Horner encourages her line dancers to add their own personal touches to routines such as the "Tush Push" and "Slap Leather." The two male dancers in her troupe take this advice and run with it. Way too far. Each and every maneuver does not merit a spin move, fellas. Spin moves are for boy bands. If you pulled that shit in rural Georgia, you'd be taken out back of the roadhouse and fed to the inbred fiddle prodigies.

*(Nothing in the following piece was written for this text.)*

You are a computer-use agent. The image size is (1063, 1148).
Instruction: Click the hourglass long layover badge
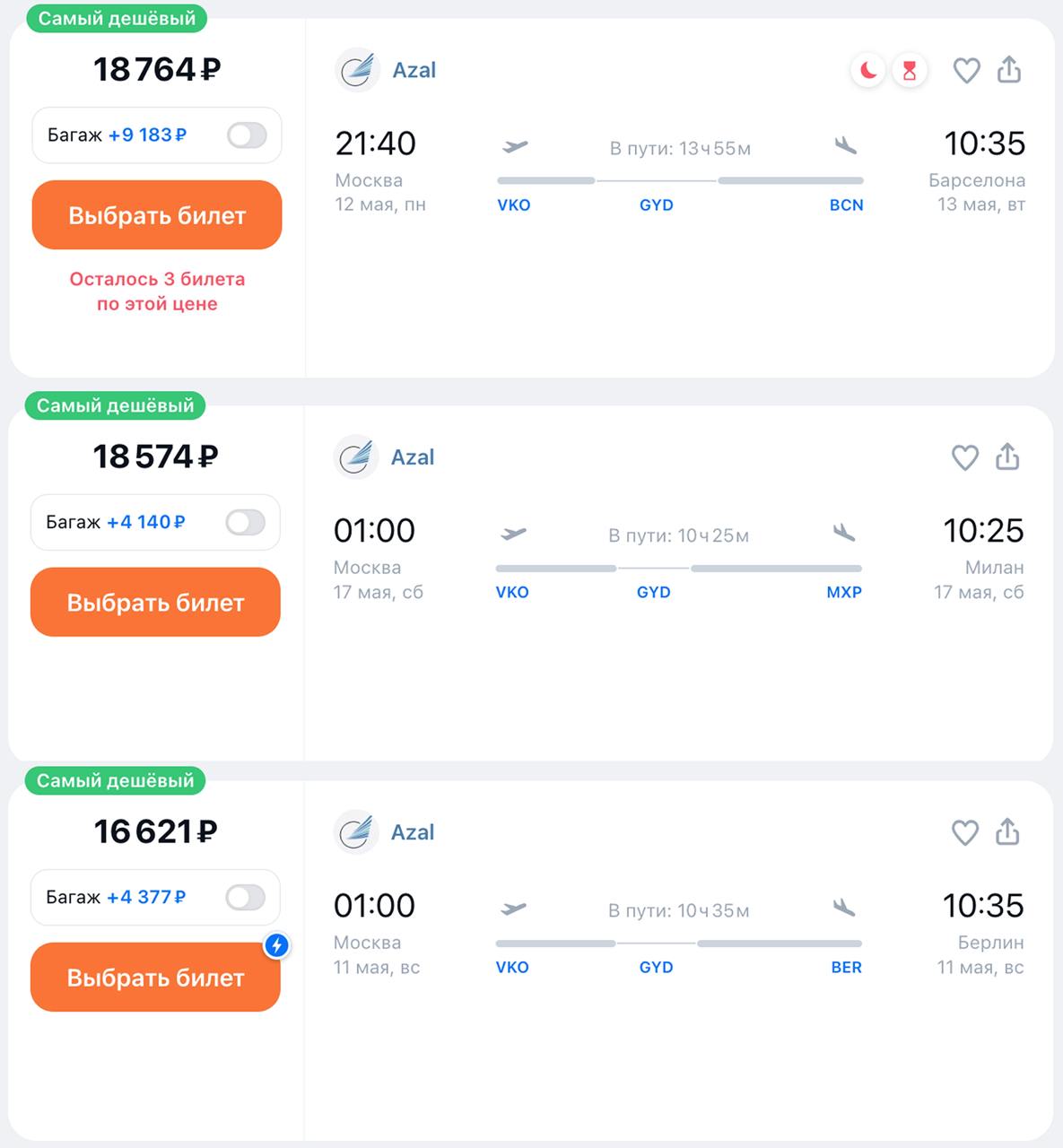click(910, 70)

But ultimately, these very foibles are what make Country Line Dancing succeed. Perhaps Horner is subliminally urging viewers to digest her lessons and then do the exact opposite. To break from the pack, if you will. Line dancing is mostly accompanied by crappy nouveau-country music in sterile strip-mall megaclubs; it is, by its very nature, faux. With her bright-red boots (reminiscent of Katie Holmes' signature footwear in Wonder Boys), Horner is anything but, slyly subverting the suburban ballet by assuming its reins. It is Phyllis' sincere wish that for her next 35-minute vehicle, Horner subvert the horrible "smooth razz" of Nelly. Or perhaps abstract painting.

Each week the author treks to the Schlafly branch of the St. Louis Public Library, where a staff member blindfolds him and escorts him to the movie shelves. After selecting a film at random, Seely checks it out and reviews it.